Wartete Familie auf den Mann aus Bogenhausen?
„Als die Sanitäter dann eintrafen, bewegte er sich nicht mehr“, erzählt der Burghauser weiter. Was dann mit dem Mann geschah, und ob er wiederbelebt werden konnte, weiß Andi T. nicht. Auch, ob der Krebspatient aus Bogenhausen Familie hat, ist ihm unbekannt. Andi T. wurde nur darauf hingewiesen, dass er den Bereich vor der Tür zum Gate so schnell wie möglich verlassen sollte. Für den hilfsbereiten Burghauser mussten also viele Fragen offen bleiben. Auf eine Anfrage der Redaktion bestätigte die Flughafen-Pressestelle den Notarzteinsatz des medizinischen Dienstes, durfte aber aus Gründen des Daten- und Persönlichkeitsschutzes keine Einzelheiten und konkreten Umstände mitteilen.

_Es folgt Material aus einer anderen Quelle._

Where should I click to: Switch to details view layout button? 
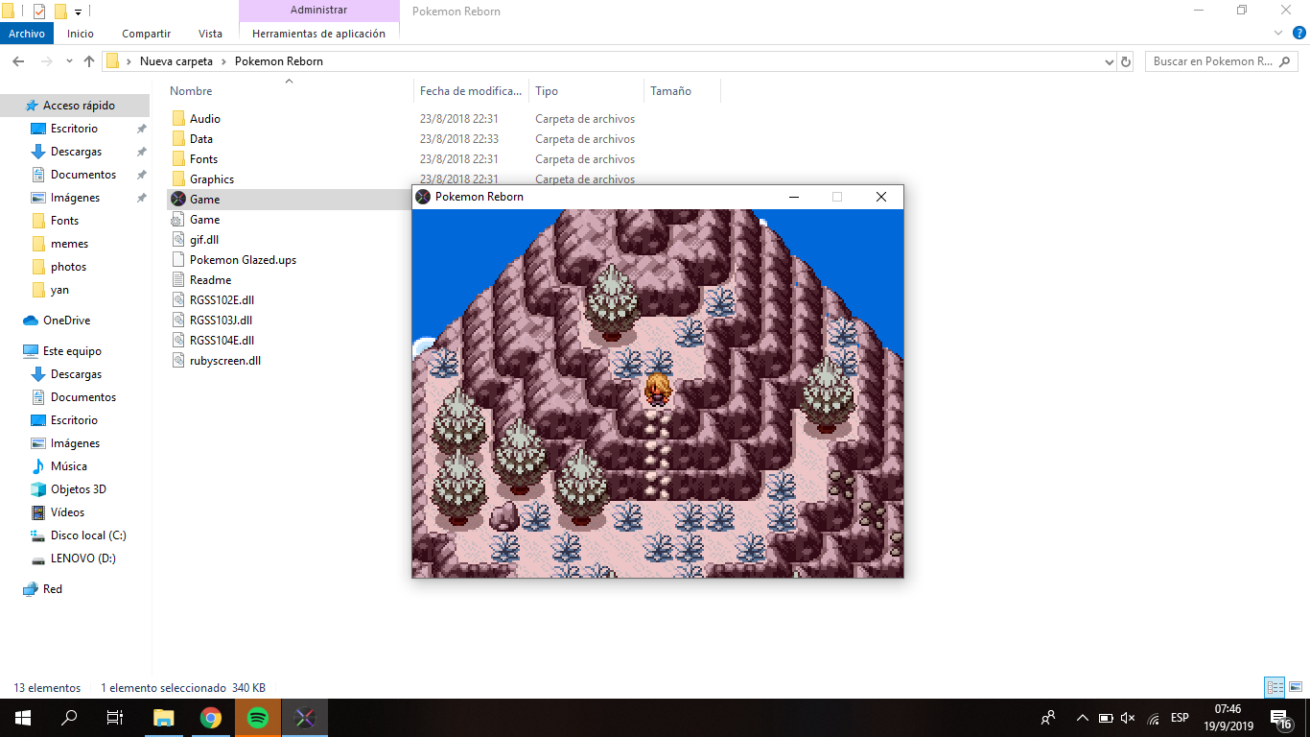pos(1275,687)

Hotels voll, alle Mietwägen vermietet
„Erst danach habe ich mitbekommen, dass im Flughafen Chaos herrschte“, so Andi T. Einen Freund, der ihn eigentlich abholen wollte, hatte Andi T. wegen der langen Wartezeit wieder nach Hause geschickt. Nach einer Nacht im Flughafen stellte sich dann heraus, dass aber auch der Bahnverkehr eingestellt worden war. „Ich habe alles probiert: aber die Hotels waren alle voll, Mietwägen alle weg, und dem Taxifahrer war der Weg nach Burghausen zu gefährlich“, erinnert sich der 52-Jährige. Nur eine Stunde Fahrt liegen zwischen dem Flughafen München und seinem Heimatort – doch wegen des Schneechaos wollte der Burghauser niemanden um Abholung bitten.

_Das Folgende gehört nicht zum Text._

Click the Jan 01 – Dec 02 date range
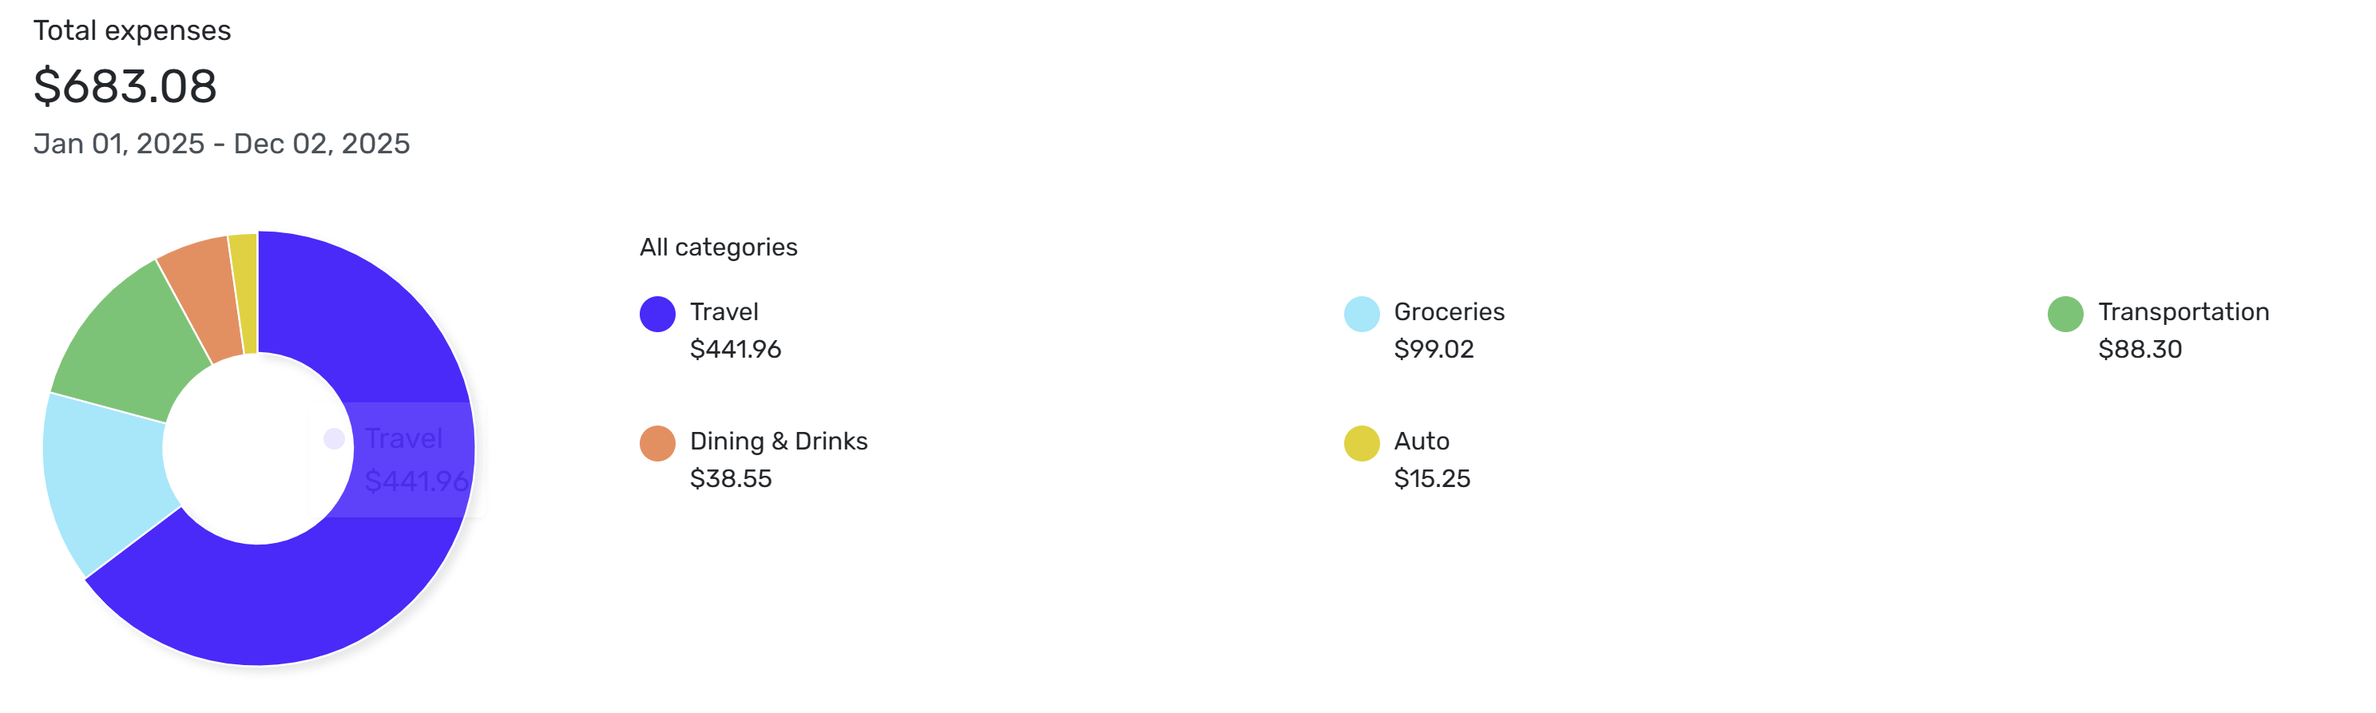Viewport: 2376px width, 713px height. [x=221, y=144]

„Überall lagen die Leute herum“
„In den Flughafengebäuden lagen überall Leute herum“, erinnert sich Andi T. Ein kalter Spaß – denn im Gegensatz zu anderen Flughäfen gibt es in München keine Teppiche. Fehlanzeige auch bei der Versorgung mit Decken oder warmen Getränken. „Irgendwann begannen die Durchsagen, dass sich Menschen mit Medikamenten-Engpässen an die Flughafen-Sanitäter wenden sollten“ so Andi T. Auch sein Medikamenten-Vorrat war aufgebraucht.
Am Ende kam der Burghauser aber dann doch noch gut nach Hause: Eine Bekannte hatte ihn angerufen und angeboten, ihn abzuholen. Viele der Gestrandeten mussten dagegen mehrere Tage und Nächte auf den kalten Böden der Flughafenhallen verbringen. Nachdem der Betrieb am 3. Dezember um 6 Uhr wieder aufgenommen wurde, musste er am 5. Dezember wegen Eisregengefahr erneut eingestellt werden. Auch im Bahnverkehr dauerten die Störungen mehrere Tage an.